→ **Work request**
Where an entry holds an image, skip the image but reproduce the rest word for word.

→ **Saved entries**
Segment Open
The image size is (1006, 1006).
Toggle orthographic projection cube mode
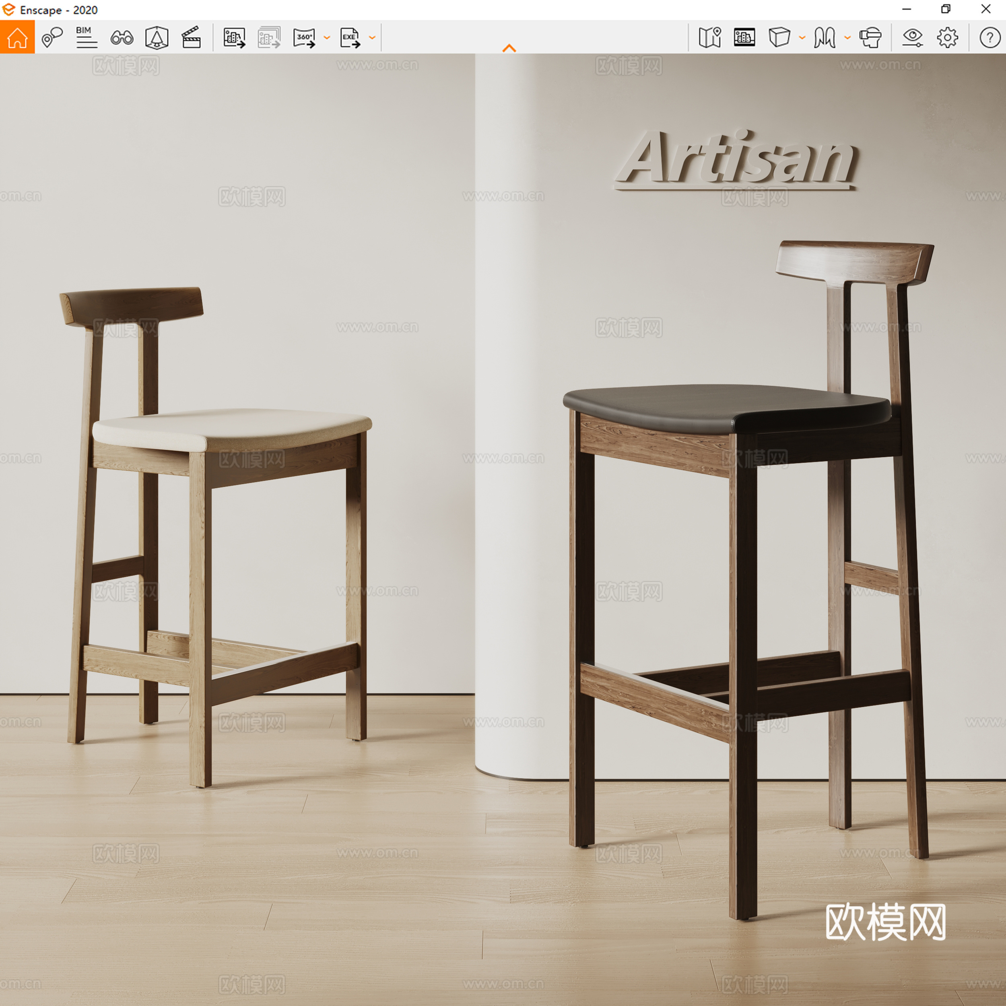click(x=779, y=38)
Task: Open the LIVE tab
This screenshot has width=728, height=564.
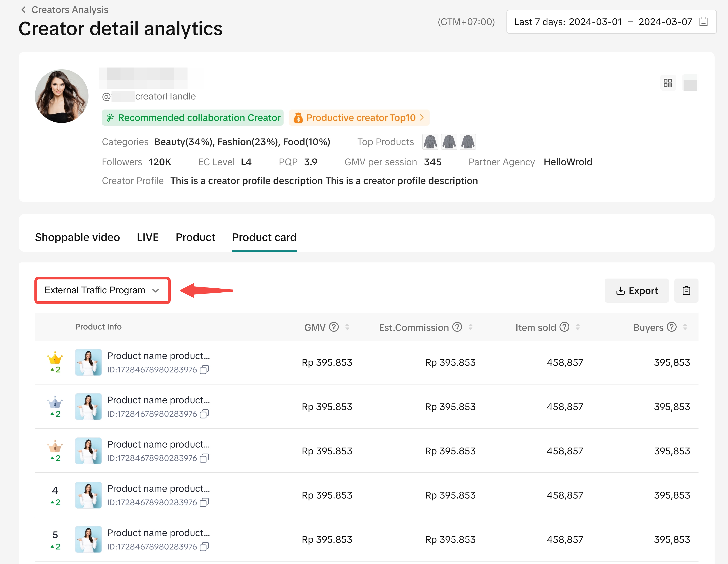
Segment Closed
→ **Solution to the exercise**
The image size is (1006, 1006).
Toggle orthographic projection cube mode
click(x=779, y=38)
Task: Open the LIVE tab
This screenshot has width=728, height=564.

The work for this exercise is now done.